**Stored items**
((

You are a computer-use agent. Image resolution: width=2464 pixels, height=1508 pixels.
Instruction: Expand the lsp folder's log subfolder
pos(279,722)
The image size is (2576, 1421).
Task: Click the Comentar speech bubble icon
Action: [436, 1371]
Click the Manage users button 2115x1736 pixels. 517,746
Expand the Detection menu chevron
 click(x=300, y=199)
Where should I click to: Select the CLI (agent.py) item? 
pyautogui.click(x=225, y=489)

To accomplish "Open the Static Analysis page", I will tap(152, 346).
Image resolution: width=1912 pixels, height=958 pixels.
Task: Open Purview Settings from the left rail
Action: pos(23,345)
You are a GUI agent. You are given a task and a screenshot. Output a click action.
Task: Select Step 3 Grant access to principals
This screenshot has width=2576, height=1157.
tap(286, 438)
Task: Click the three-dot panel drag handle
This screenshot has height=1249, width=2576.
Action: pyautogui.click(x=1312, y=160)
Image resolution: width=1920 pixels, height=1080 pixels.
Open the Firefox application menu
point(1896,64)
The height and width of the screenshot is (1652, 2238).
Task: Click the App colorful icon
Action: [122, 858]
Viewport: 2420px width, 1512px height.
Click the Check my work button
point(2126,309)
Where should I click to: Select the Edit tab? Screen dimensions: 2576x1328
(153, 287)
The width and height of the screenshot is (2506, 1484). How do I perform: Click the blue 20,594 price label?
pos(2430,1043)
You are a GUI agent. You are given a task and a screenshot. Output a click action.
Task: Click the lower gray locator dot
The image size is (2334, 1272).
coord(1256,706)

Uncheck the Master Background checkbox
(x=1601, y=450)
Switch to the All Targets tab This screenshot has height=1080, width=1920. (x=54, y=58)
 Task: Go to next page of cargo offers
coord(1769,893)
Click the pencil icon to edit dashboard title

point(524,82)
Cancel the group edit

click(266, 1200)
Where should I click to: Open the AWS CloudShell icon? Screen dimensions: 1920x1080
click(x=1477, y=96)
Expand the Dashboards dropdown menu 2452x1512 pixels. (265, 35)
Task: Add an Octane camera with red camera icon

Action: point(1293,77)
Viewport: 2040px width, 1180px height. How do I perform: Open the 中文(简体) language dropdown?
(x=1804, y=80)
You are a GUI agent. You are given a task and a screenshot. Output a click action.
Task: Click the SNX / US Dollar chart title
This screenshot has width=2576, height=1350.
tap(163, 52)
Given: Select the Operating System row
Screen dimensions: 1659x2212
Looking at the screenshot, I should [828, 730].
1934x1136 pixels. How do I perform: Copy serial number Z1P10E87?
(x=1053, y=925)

))

**Problem to solve**
Repeat what the records above say. Use their exact words.

**Result**
You are a computer-use agent. Image resolution: width=2464 pixels, height=1508 pixels.
Instruction: Expand the lsp folder's log subfolder
pos(279,722)
The image size is (2576, 1421).
Task: Click the Comentar speech bubble icon
Action: [436, 1371]
Click the Manage users button 2115x1736 pixels. 517,746
Expand the Detection menu chevron
 click(x=300, y=199)
Where should I click to: Select the CLI (agent.py) item? 
pyautogui.click(x=225, y=489)

To accomplish "Open the Static Analysis page", I will tap(152, 346).
Image resolution: width=1912 pixels, height=958 pixels.
Task: Open Purview Settings from the left rail
Action: pos(23,345)
You are a GUI agent. You are given a task and a screenshot. Output a click action.
Task: Select Step 3 Grant access to principals
This screenshot has width=2576, height=1157.
tap(286, 438)
Task: Click the three-dot panel drag handle
This screenshot has height=1249, width=2576.
Action: pyautogui.click(x=1312, y=160)
Image resolution: width=1920 pixels, height=1080 pixels.
Open the Firefox application menu
point(1896,64)
The height and width of the screenshot is (1652, 2238).
Task: Click the App colorful icon
Action: [122, 858]
Viewport: 2420px width, 1512px height.
Click the Check my work button
point(2126,309)
Where should I click to: Select the Edit tab? Screen dimensions: 2576x1328
(153, 287)
The width and height of the screenshot is (2506, 1484). How do I perform: Click the blue 20,594 price label?
pos(2430,1043)
You are a GUI agent. You are given a task and a screenshot. Output a click action.
Task: Click the lower gray locator dot
The image size is (2334, 1272).
coord(1256,706)

Uncheck the Master Background checkbox
(x=1601, y=450)
Switch to the All Targets tab This screenshot has height=1080, width=1920. (x=54, y=58)
 Task: Go to next page of cargo offers
coord(1769,893)
Click the pencil icon to edit dashboard title

point(524,82)
Cancel the group edit

click(266, 1200)
Where should I click to: Open the AWS CloudShell icon? Screen dimensions: 1920x1080
click(x=1477, y=96)
Expand the Dashboards dropdown menu 2452x1512 pixels. (265, 35)
Task: Add an Octane camera with red camera icon

Action: point(1293,77)
Viewport: 2040px width, 1180px height. How do I perform: Open the 中文(简体) language dropdown?
(x=1804, y=80)
You are a GUI agent. You are given a task and a screenshot. Output a click action.
Task: Click the SNX / US Dollar chart title
This screenshot has width=2576, height=1350.
tap(163, 52)
Given: Select the Operating System row
Screen dimensions: 1659x2212
Looking at the screenshot, I should [828, 730].
1934x1136 pixels. How do I perform: Copy serial number Z1P10E87?
(x=1053, y=925)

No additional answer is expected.